# Start of Text to read

Re: [RFC PATCH 3/5] mm, hugetlb: do not rely on overcommit limit during migration

From: Mike Kravetz
Date: Wed Dec 13 2017 - 18:35:56 EST


On 12/04/2017 06:01 AM, Michal Hocko wrote:
> From: Michal Hocko <mhocko@xxxxxxxx>
>
> hugepage migration relies on __alloc_buddy_huge_page to get a new page.
> This has 2 main disadvantages.
> 1) it doesn't allow to migrate any huge page if the pool is used
> completely which is not an exceptional case as the pool is static and
> unused memory is just wasted.
> 2) it leads to a weird semantic when migration between two numa nodes
> might increase the pool size of the destination NUMA node while the page
> is in use. The issue is caused by per NUMA node surplus pages tracking
> (see free_huge_page).
>
> Address both issues by changing the way how we allocate and account
> pages allocated for migration. Those should temporal by definition.
> So we mark them that way (we will abuse page flags in the 3rd page)
> and update free_huge_page to free such pages to the page allocator.
> Page migration path then just transfers the temporal status from the
> new page to the old one which will be freed on the last reference.
> The global surplus count will never change during this path

The global and per-node user visible count of huge pages will be
temporarily increased by one during this path. This should not
be an issue.

# End of Text to read
# Start of Given data

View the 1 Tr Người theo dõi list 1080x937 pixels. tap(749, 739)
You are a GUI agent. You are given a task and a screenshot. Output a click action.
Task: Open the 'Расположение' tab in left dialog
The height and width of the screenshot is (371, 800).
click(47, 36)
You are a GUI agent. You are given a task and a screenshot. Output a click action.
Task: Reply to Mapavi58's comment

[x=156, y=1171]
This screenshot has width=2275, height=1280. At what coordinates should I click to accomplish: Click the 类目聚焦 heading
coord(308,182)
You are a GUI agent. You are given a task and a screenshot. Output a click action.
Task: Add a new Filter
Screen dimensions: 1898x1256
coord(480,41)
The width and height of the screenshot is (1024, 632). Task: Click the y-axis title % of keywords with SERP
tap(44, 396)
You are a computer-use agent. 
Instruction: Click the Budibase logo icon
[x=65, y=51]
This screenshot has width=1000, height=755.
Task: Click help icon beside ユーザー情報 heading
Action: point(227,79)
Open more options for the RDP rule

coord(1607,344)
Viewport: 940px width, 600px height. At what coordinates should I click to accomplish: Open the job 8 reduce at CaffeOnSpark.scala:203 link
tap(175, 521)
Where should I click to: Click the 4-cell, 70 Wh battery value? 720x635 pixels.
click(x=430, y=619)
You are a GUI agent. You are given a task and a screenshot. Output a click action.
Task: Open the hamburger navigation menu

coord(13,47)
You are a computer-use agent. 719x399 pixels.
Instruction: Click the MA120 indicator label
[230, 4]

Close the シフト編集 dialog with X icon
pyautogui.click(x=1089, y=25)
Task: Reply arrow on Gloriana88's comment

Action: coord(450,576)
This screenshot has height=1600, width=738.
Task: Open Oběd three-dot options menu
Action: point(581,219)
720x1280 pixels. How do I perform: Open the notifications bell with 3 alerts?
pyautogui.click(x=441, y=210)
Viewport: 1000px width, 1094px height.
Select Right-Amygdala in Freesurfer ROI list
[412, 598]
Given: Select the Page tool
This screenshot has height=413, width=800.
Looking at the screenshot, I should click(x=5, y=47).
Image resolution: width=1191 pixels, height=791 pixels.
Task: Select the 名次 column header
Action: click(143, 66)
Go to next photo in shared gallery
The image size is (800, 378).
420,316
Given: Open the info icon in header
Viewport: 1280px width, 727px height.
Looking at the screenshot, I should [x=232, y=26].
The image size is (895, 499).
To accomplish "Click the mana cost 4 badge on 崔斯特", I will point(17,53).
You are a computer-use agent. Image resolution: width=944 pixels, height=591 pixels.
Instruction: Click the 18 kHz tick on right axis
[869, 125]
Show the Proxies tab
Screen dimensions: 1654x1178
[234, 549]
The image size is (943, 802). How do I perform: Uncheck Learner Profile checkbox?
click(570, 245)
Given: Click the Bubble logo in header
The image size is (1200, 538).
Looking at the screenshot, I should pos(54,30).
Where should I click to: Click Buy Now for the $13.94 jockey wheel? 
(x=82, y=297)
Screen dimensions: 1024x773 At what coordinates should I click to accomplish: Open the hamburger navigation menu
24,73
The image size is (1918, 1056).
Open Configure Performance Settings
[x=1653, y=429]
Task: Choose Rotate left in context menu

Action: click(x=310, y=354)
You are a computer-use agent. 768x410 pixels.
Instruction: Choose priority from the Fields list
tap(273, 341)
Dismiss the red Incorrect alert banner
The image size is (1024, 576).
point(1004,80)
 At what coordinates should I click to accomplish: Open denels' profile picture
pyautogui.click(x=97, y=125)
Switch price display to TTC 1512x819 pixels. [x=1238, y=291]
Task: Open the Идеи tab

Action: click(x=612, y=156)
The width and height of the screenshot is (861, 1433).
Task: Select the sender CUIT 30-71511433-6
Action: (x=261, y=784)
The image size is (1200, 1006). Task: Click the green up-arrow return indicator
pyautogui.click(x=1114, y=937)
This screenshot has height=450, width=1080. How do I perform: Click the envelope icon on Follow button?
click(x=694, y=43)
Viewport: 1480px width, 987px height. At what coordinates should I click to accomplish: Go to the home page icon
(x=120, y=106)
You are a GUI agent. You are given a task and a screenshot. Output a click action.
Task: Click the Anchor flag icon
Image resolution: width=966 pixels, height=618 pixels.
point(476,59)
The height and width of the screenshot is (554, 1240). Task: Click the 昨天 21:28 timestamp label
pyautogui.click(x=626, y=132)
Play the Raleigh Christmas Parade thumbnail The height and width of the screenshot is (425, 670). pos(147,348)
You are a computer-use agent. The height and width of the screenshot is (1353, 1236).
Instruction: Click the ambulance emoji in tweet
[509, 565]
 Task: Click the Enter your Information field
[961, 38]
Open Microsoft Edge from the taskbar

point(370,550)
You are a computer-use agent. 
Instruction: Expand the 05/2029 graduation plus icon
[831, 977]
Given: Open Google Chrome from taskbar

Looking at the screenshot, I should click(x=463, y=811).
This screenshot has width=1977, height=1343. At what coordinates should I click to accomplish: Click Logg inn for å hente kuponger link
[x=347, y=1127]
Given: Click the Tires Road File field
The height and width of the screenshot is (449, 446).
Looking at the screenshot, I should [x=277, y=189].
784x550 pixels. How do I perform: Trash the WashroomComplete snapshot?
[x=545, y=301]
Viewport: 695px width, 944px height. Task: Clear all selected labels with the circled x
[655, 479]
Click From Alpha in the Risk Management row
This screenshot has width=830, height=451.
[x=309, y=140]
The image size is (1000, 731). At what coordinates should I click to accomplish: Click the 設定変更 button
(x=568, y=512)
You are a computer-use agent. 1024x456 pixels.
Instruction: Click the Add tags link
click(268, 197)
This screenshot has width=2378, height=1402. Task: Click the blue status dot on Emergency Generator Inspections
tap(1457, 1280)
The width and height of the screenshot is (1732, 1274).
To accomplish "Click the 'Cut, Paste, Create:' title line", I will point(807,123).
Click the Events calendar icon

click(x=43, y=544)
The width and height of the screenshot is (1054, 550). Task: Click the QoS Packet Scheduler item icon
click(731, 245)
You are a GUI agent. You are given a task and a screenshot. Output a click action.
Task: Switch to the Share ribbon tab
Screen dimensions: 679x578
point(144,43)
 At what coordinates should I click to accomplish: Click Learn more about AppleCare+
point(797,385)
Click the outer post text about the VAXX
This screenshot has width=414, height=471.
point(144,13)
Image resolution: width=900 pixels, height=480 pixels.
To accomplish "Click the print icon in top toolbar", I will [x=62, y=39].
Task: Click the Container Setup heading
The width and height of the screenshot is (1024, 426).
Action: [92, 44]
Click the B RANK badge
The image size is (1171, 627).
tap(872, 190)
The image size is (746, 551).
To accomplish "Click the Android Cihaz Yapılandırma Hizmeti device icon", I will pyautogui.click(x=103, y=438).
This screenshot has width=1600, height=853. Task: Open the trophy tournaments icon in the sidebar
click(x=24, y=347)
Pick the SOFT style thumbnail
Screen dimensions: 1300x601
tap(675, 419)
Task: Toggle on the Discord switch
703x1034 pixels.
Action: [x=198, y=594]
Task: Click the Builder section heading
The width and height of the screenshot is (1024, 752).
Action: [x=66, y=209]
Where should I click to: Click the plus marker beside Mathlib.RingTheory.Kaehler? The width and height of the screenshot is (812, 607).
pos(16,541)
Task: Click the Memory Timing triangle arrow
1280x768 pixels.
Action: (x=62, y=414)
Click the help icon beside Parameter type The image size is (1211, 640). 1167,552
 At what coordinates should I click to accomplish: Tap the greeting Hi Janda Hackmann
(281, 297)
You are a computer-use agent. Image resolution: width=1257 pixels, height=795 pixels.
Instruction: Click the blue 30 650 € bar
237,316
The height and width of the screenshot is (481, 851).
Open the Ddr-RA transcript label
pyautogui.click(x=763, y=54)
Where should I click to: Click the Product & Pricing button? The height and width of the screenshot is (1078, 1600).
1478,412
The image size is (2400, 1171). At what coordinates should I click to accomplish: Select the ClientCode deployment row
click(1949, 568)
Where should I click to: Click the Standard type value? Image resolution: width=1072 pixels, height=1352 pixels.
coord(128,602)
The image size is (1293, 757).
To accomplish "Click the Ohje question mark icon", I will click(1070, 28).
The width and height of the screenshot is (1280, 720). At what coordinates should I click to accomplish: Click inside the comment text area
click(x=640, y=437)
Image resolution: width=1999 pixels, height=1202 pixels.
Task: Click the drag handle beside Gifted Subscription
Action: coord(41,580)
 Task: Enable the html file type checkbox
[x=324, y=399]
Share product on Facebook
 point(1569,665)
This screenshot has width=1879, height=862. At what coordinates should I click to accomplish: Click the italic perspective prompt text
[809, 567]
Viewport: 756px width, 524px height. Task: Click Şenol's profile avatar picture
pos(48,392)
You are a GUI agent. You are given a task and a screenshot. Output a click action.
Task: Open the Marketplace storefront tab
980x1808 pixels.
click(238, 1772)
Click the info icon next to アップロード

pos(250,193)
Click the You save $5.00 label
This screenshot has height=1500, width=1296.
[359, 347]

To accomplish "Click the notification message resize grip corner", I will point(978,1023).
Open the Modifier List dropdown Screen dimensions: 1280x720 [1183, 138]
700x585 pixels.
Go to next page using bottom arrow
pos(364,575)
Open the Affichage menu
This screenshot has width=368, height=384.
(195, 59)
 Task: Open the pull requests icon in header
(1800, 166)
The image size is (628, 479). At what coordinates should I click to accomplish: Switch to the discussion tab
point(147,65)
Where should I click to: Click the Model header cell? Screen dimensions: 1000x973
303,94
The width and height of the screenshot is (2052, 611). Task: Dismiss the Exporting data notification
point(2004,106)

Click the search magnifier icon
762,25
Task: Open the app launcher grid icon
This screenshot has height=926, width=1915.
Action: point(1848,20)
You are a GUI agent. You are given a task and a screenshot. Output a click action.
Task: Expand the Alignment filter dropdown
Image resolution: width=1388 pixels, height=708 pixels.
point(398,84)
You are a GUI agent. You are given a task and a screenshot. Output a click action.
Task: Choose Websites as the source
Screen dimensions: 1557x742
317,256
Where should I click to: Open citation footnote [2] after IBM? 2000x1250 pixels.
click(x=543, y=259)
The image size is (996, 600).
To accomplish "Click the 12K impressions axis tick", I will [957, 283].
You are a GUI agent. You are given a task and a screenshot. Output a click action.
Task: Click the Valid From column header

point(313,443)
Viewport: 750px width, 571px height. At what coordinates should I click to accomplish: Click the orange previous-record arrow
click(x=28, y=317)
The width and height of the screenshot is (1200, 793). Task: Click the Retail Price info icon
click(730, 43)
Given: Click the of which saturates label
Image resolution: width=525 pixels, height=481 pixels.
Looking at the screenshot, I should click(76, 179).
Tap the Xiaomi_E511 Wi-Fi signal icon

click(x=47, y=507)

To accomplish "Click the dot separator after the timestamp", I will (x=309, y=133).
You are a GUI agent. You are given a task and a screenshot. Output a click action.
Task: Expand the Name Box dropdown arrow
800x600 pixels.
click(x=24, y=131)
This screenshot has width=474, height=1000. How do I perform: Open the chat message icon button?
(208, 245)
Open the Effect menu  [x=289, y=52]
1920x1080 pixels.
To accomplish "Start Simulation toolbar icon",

# End of Given data

Written tasks
1) Reproduce the part of the hugetlb migration thread from "On 12/04/2017 06:01" up to and including "a new page.".
2) Carry the hugetlb migration thread forward from the point where it ends.

Outputs by task
1)
On 12/04/2017 06:01 AM, Michal Hocko wrote:
> From: Michal Hocko <mhocko@xxxxxxxx>
>
> hugepage migration relies on __alloc_buddy_huge_page to get a new page.

2)
> but we still
> have to be careful when migrating a per-node suprlus page. This is now
> handled in move_hugetlb_state which is called from the migration path
> and it copies the hugetlb specific page state and fixes up the
> accounting when needed
>
> Rename __alloc_buddy_huge_page to __alloc_surplus_huge_page to better
> reflect its purpose. The new allocation routine for the migration path
> is __alloc_migrate_huge_page.
>
> The user visible effect of this patch is that migrated pages are really
> temporal and they travel between NUMA nodes as per the migration
> request:
> Before migration
> /sys/devices/system/node/node0/hugepages/hugepages-2048kB/free_hugepages:0
> /sys/devices/system/node/node0/hugepages/hugepages-2048kB/nr_hugepages:1
> /sys/devices/system/node/node0/hugepages/hugepages-2048kB/surplus_hugepages:0
> /sys/devices/system/node/node1/hugepages/hugepages-2048kB/free_hugepages:0
> /sys/devices/system/node/node1/hugepages/hugepages-2048kB/nr_hugepages:0
> /sys/devices/system/node/node1/hugepages/hugepages-2048kB/surplus_hugepages:0
>
> After
>
> /sys/devices/system/node/node0/hugepages/hugepages-2048kB/free_hugepages:0
> /sys/devices/system/node/node0/hugepages/hugepages-2048kB/nr_hugepages:0
> /sys/devices/system/node/node0/hugepages/hugepages-2048kB/surplus_hugepages:0
> /sys/devices/system/node/node1/hugepages/hugepages-2048kB/free_hugepages:0
> /sys/devices/system/node/node1/hugepages/hugepages-2048kB/nr_hugepages:1
> /sys/devices/system/node/node1/hugepages/hugepages-2048kB/surplus_hugepages:0
>
> with the previous implementation, both nodes would have nr_hugepages:1
> until the page is freed.

With the previous implementation, the migration would have failed unless
nr_overcommit_hugepages was explicitly set. Correct?

>
> Signed-off-by: Michal Hocko <mhocko@xxxxxxxx>
> ---
> include/linux/hugetlb.h | 3 ++
> mm/hugetlb.c | 111 +++++++++++++++++++++++++++++++++++++++++-------
> mm/migrate.c | 3 +-
> 3 files changed, 99 insertions(+), 18 deletions(-)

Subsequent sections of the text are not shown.